# From Lights Point of Reference Is It Traveling Infinetly Fast?

1. Dec 16, 2005

### Lord Draco

From the lights point of reference is it traveling infinitly fast? is it's travel instantaneous?

2. Dec 16, 2005

### Longstreet

You can't transform into the reference frame of light. No matter how close you "think" you're getting light will always be c. However, you will see everything else you used to see as stationary moving closer to the speed of light as well. The energy of all that will go to infinity, but the energy of the photon you are trying to catch will go to zero.

3. Dec 16, 2005

### Tide

From the light's point of view there is no time and there is no space - hence speed is meaningless.

4. Dec 17, 2005

### Lord Draco

I know, i know, any object with mass can not travel at the speed of light, it was meant to be a thought experiment, but what do you mean "The energy of all that will go to infinity" i just can't seem to get my head around it.

5. Dec 17, 2005

### Longstreet

Say you have a spaceship that is your laboratory, that has a laser pointed in some direction.

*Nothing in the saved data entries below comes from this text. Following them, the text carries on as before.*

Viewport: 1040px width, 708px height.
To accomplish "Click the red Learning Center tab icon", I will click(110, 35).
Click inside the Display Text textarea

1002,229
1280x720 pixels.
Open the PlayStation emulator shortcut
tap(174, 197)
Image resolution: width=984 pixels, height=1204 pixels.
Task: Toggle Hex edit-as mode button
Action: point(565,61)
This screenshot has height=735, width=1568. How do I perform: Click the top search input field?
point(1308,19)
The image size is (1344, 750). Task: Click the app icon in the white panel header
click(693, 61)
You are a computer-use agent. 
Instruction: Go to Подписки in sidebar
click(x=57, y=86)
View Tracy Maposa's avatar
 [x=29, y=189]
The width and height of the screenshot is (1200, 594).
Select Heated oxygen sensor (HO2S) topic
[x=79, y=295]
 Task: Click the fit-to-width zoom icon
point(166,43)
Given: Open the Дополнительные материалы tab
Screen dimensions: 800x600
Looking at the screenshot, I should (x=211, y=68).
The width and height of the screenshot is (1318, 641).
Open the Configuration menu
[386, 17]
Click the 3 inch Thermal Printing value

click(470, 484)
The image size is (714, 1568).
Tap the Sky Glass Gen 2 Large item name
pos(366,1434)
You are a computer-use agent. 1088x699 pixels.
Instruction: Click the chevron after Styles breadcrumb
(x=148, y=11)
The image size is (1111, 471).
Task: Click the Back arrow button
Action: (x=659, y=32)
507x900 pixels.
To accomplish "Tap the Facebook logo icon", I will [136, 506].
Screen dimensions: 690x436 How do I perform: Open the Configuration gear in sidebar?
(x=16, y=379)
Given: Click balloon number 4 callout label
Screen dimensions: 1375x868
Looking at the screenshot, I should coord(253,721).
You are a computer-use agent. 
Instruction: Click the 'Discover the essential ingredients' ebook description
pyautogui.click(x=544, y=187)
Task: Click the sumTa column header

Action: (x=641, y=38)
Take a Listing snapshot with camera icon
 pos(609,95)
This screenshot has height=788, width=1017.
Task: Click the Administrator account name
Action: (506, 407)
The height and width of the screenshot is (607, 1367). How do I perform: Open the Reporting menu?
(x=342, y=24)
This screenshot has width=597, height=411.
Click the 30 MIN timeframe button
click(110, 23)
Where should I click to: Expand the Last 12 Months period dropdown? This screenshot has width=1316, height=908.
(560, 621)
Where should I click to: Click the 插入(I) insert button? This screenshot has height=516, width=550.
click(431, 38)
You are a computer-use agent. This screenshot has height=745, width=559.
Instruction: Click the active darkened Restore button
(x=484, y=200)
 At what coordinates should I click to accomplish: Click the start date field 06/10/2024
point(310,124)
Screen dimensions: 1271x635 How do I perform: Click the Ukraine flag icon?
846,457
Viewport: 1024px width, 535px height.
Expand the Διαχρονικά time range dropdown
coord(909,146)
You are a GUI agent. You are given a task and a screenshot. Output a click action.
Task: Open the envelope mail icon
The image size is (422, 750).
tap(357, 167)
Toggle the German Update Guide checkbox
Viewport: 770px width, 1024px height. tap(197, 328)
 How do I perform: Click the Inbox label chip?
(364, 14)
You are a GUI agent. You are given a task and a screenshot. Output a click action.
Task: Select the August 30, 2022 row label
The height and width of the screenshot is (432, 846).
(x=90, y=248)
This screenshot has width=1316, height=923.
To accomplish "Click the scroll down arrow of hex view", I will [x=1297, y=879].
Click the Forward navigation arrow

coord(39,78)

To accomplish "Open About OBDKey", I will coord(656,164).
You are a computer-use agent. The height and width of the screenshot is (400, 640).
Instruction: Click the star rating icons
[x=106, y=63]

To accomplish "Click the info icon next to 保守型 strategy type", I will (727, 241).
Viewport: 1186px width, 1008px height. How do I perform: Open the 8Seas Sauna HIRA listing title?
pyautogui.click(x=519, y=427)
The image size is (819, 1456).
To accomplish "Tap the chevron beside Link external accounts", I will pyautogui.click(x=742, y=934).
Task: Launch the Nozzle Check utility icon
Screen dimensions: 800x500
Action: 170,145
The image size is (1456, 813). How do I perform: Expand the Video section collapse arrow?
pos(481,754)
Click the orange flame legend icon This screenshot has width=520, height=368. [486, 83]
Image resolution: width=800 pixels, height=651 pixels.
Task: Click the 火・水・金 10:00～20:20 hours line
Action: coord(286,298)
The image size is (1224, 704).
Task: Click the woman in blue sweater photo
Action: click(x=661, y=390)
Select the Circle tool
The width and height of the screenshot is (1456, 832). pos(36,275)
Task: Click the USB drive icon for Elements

Your question is basically, what does the spaceship look like from the point of view of the photons in the laser? Well, you can say they are simply going at the speed of light, so I'll plug that into the lorez transformations. This gives infinite energy, infinite time dilation, infinite length contraction, etc for the the spaceship.
But there is still something funky if you do this.
The lorenz transform for velocity is:

$${v^`}_x = \frac{v_x - u}{1 - {v_x u}/c^2}$$

Setting $$v_x = c$$, the speed of the photons, we can take the limit of $$u\rightarrowc$$ for our fictional observer.

$$\lim_{\substack{u\rightarrow c}} \frac{c - u}{1 - u/c} = c$$
(note: since pluging c directly in gives 0/0, you have to use L'Hospital's rule, taking the derivitive of the top and bottom, giving you c.)

So you can never catch the photons. This is interesting right, since our observer is going exactly at c relative to the spaceship.

Last edited: Dec 17, 2005
6. Dec 17, 2005

### michael879

the reason you cant put a reference frame on light is because if you did, everything would be going at the speed of light relative to this reference frame. This is impossible. However, as a reference frame (S') approaches the speed of light relative to reference frame S, everything at rest relative to S appears to slow down to t' = infinity * t, and contract in length to l' = 0 * l. However, were S' to slow down to the be at rest with S, it would find that as that maximum speed approaches the speed of light, the time that has passed in S has approached infinity. So in a way, a photons reference frame is instantaneous.

Last edited: Dec 17, 2005
7. Dec 17, 2005

### michael879

and why is this in the quantum mechanics section? this is a relativity question.